## What you need to do
In the privacy and security debate excerpt below, which peer does the speaker credit with making, at the start of the debate, the point that privacy and security are not binary?

— begin Excerpt to read —

I am not sure we should be in the business of “balancing” privacy and security. The term “binary” has become quite common, but for these Benches, privacy and security are not binary or mutually exclusive—a point I think the noble Lord, Lord Rosser, made right at the beginning of the debate—and our aim must be to achieve both. However, we are bound to discuss privacy more than security, not least because of the old dilemma, which my noble friend Lord Oates referred to, of what an Opposition, the public and perhaps also Ministers can say in response to, “If you knew what we know”. My noble friend Lord Strasburger made a very big ask of Ministers about unacknowledged knowns and indeed unknowns. I do not want to avoid acknowledging the crucial importance of security, so will say that we are part of what RUSI called the,

“near-consensus in public opinion that there are circumstances in which law-enforcement agencies … and security and intelligence agencies require sensitive capabilities to obtain communications in order to safeguard national security, investigate crimes and protect the public”.

But that is the beginning of the story—my words, not RUSI’s—not the end.

— end Excerpt to read —
— begin Records supplied —

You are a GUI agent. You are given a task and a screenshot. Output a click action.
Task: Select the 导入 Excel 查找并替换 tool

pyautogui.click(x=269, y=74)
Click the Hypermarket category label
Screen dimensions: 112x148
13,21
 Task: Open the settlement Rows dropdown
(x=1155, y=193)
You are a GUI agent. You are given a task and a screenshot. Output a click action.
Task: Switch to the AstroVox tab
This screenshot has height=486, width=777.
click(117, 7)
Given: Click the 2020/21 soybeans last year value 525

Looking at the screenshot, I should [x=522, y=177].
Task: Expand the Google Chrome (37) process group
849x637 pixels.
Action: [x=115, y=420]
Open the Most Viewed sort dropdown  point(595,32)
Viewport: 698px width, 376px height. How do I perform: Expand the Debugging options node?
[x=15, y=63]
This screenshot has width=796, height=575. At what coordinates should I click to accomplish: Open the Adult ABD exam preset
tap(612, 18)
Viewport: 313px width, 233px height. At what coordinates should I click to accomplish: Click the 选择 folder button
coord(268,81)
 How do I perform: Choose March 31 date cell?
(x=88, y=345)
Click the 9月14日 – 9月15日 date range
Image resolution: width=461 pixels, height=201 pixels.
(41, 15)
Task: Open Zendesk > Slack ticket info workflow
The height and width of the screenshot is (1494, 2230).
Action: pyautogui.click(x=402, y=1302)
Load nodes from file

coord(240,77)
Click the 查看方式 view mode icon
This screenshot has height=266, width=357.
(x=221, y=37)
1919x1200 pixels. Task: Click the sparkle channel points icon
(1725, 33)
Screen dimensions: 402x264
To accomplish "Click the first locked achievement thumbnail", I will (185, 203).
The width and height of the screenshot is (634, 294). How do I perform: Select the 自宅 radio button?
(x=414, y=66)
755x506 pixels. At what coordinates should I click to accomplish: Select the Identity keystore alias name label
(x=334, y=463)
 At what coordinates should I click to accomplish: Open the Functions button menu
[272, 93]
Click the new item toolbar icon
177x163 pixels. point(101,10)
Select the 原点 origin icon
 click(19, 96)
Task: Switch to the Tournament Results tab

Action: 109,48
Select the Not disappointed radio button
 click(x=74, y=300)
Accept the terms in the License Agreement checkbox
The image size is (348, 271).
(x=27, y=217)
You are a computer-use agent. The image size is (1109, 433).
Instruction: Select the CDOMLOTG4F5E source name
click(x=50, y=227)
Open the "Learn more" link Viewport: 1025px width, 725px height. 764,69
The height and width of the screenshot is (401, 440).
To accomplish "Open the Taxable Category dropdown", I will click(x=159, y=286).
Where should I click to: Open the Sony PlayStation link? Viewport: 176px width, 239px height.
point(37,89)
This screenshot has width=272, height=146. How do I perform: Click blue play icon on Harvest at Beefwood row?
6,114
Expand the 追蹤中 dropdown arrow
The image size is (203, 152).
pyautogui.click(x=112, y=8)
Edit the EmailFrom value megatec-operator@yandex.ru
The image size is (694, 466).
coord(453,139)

— end Records supplied —

## Exercise response
Lord Rosser